With pictures left out, copy exactly every line from the one containing "Instruction: Open the" through the end of the material.

* * * * * * * * *

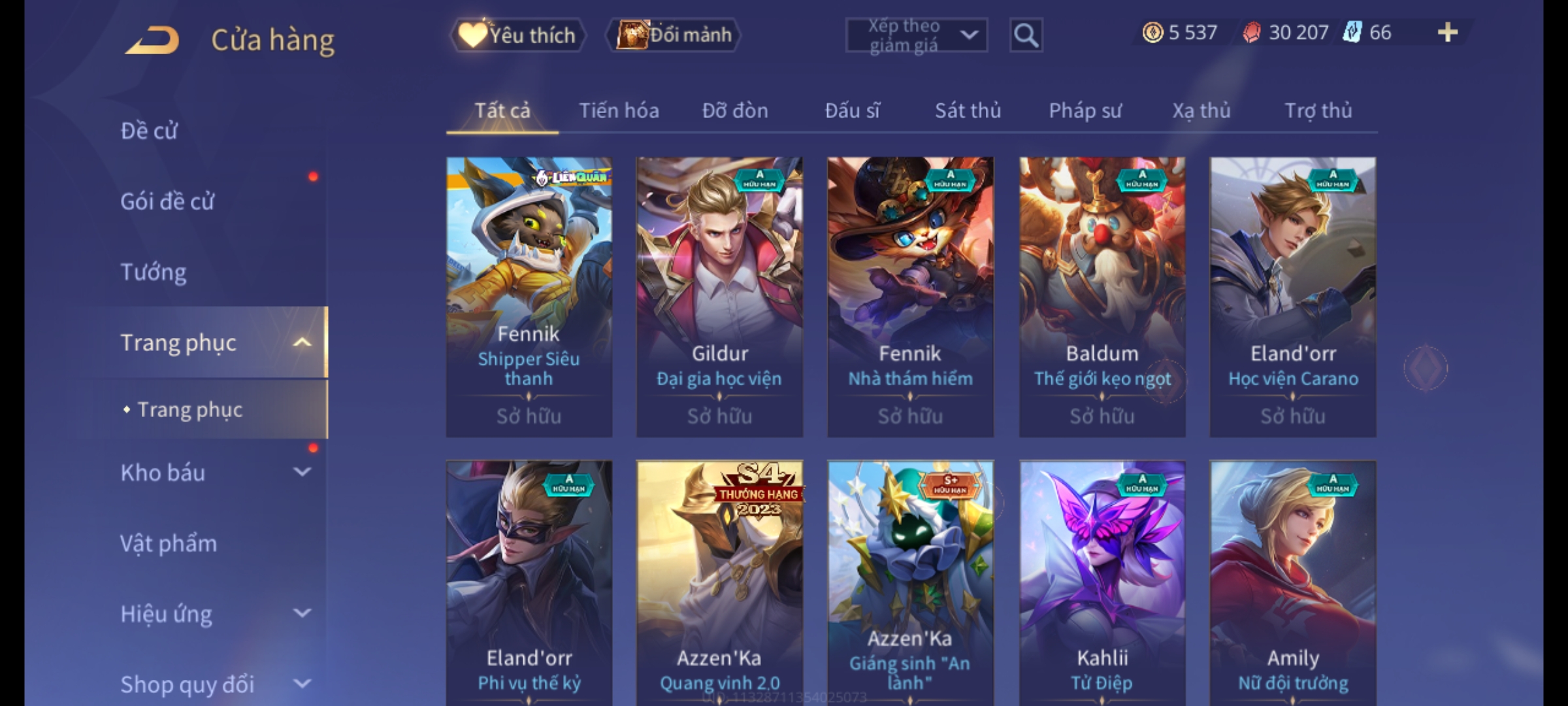Switch to the Sát thủ tab
1568x706 pixels.
pyautogui.click(x=968, y=110)
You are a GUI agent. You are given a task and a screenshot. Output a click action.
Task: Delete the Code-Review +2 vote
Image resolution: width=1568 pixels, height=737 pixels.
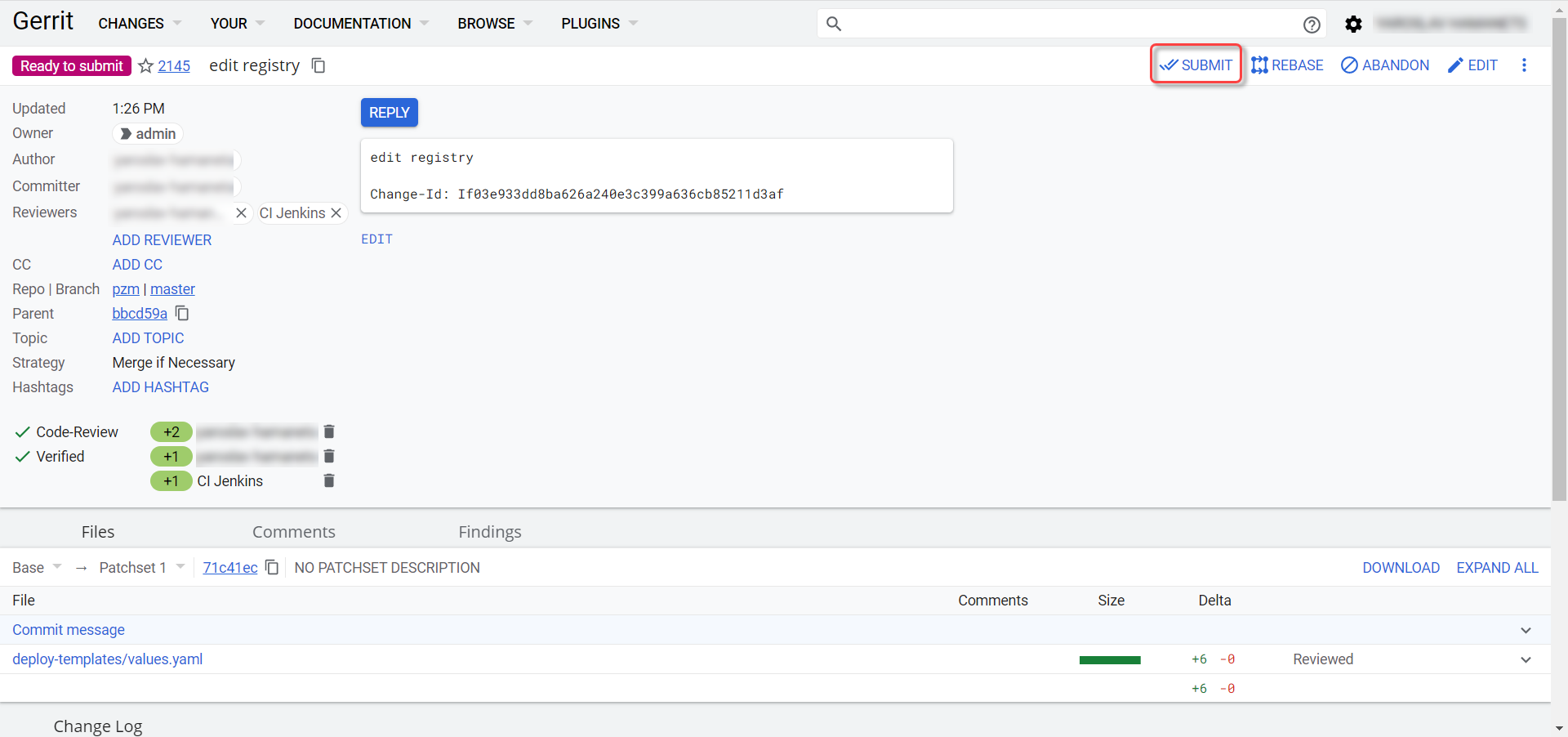[329, 431]
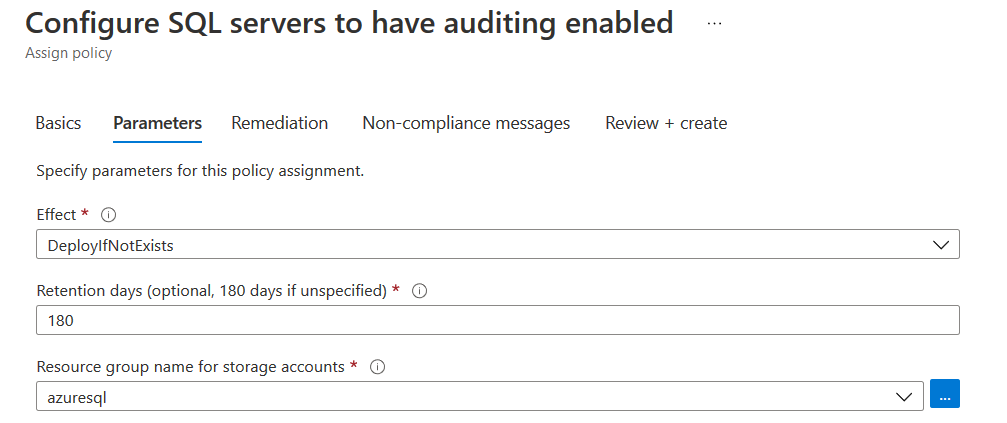The width and height of the screenshot is (1007, 423).
Task: Select the Parameters tab
Action: (x=158, y=123)
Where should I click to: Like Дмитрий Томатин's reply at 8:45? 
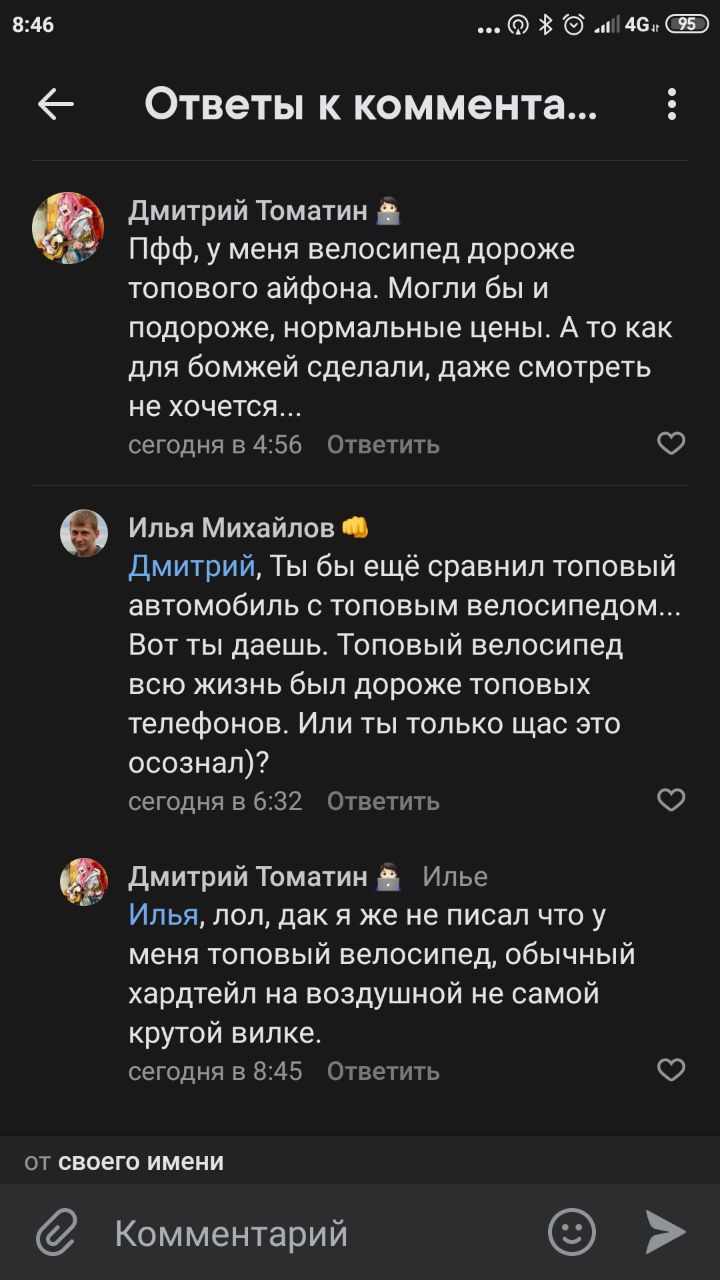coord(671,1070)
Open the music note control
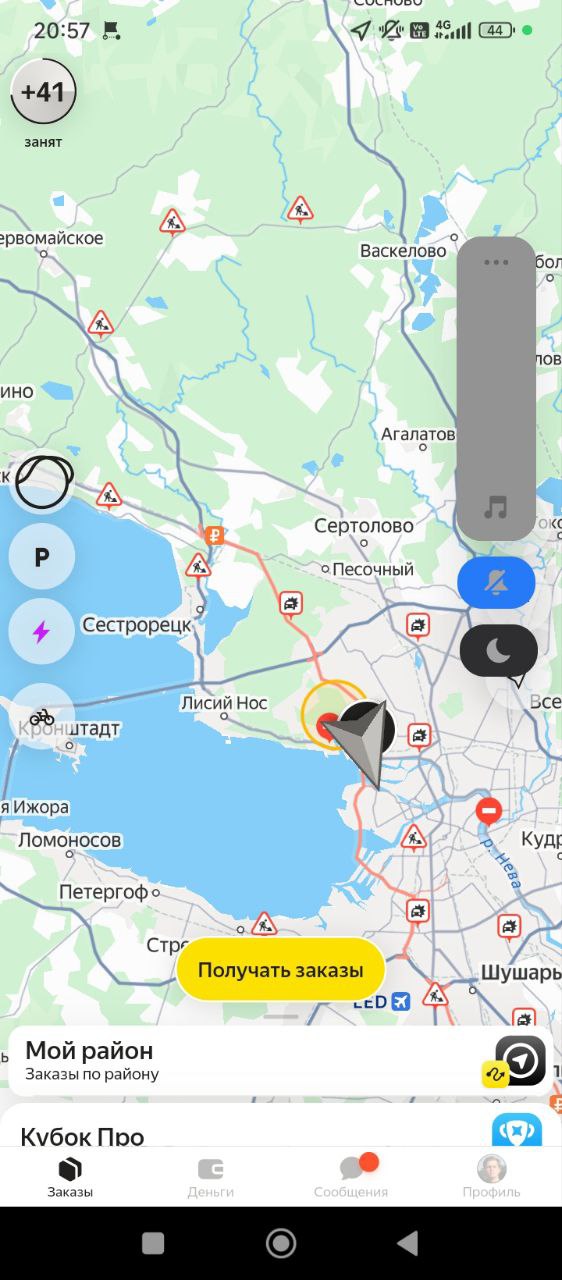The width and height of the screenshot is (562, 1280). pyautogui.click(x=496, y=507)
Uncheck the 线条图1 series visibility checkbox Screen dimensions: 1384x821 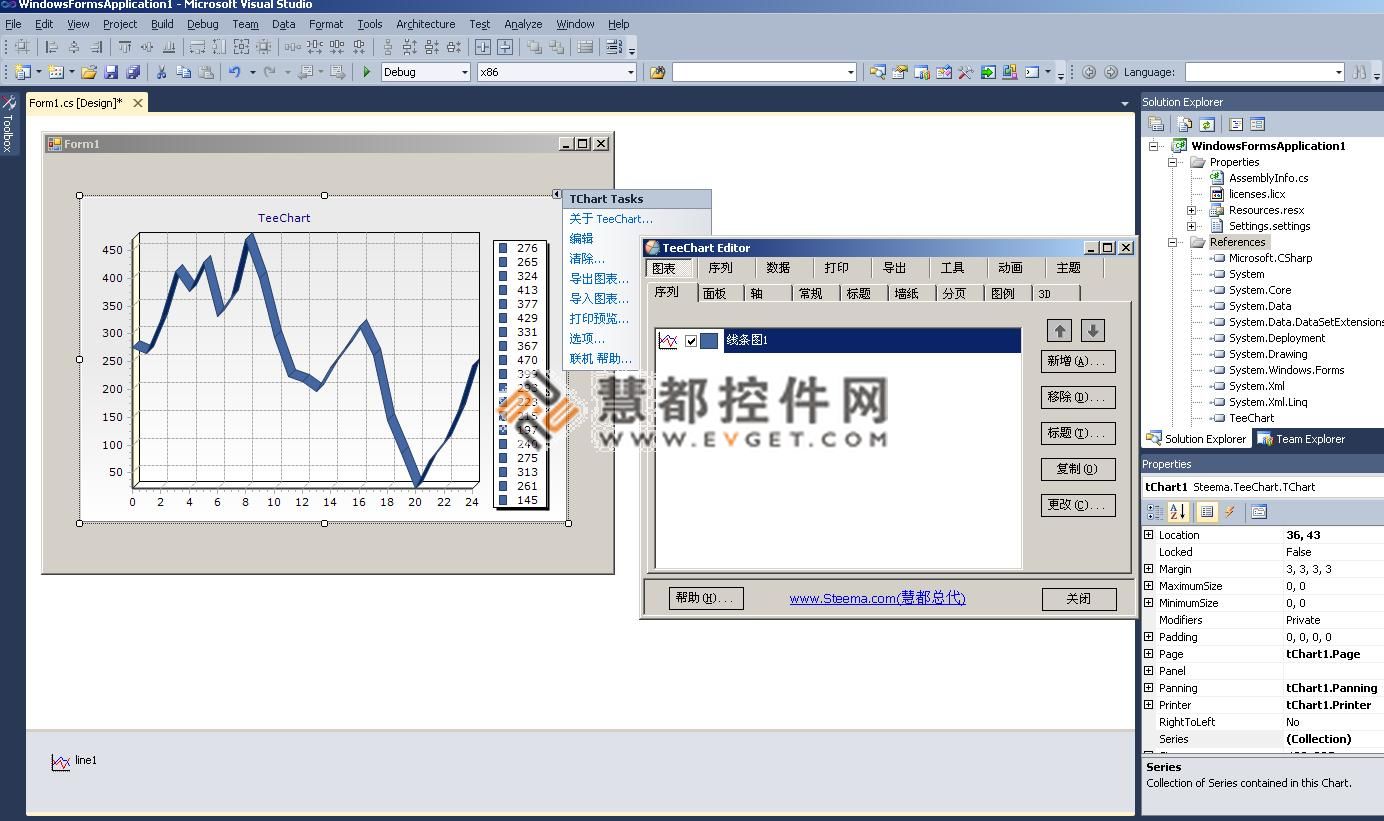click(691, 341)
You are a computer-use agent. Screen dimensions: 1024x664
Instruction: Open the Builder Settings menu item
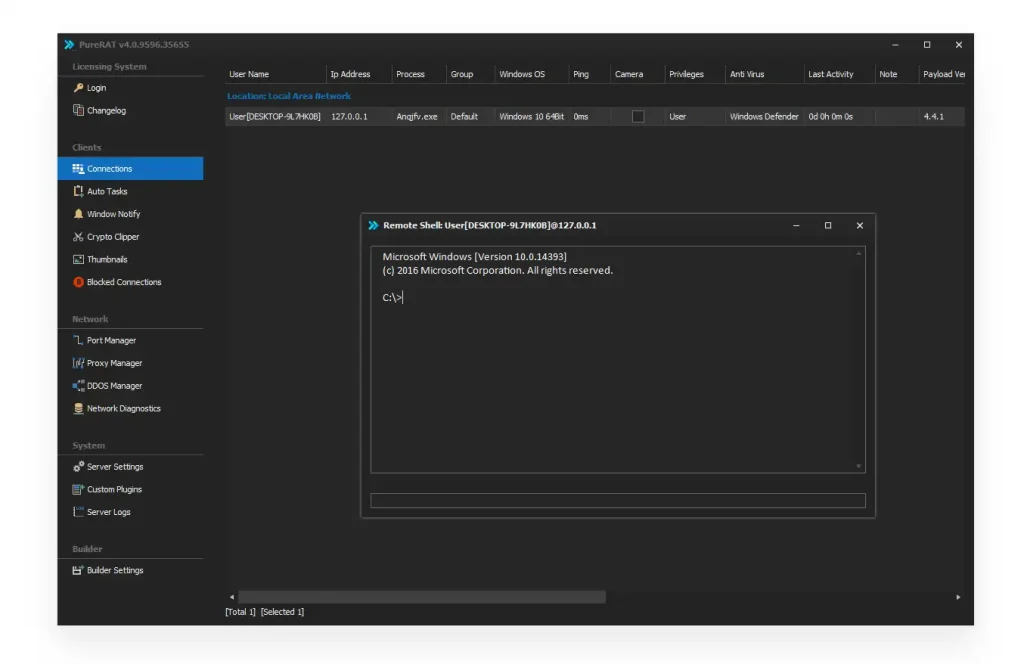pos(114,570)
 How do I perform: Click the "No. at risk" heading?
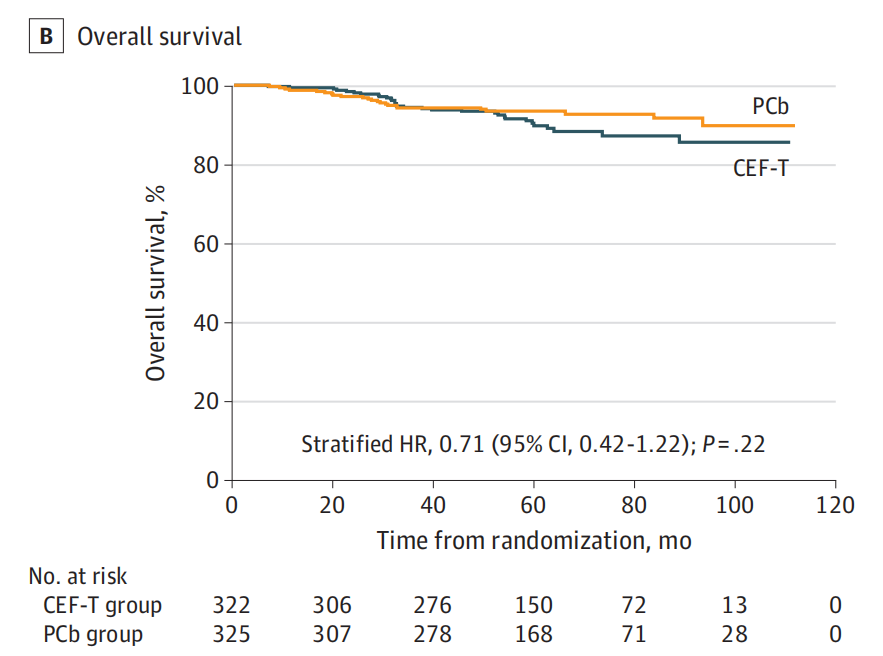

* * * * * * * * *

# [Solution for this task]
Instruction: Open the Builder Settings menu item
pos(114,570)
 How do I perform: Click the "No. at risk" heading?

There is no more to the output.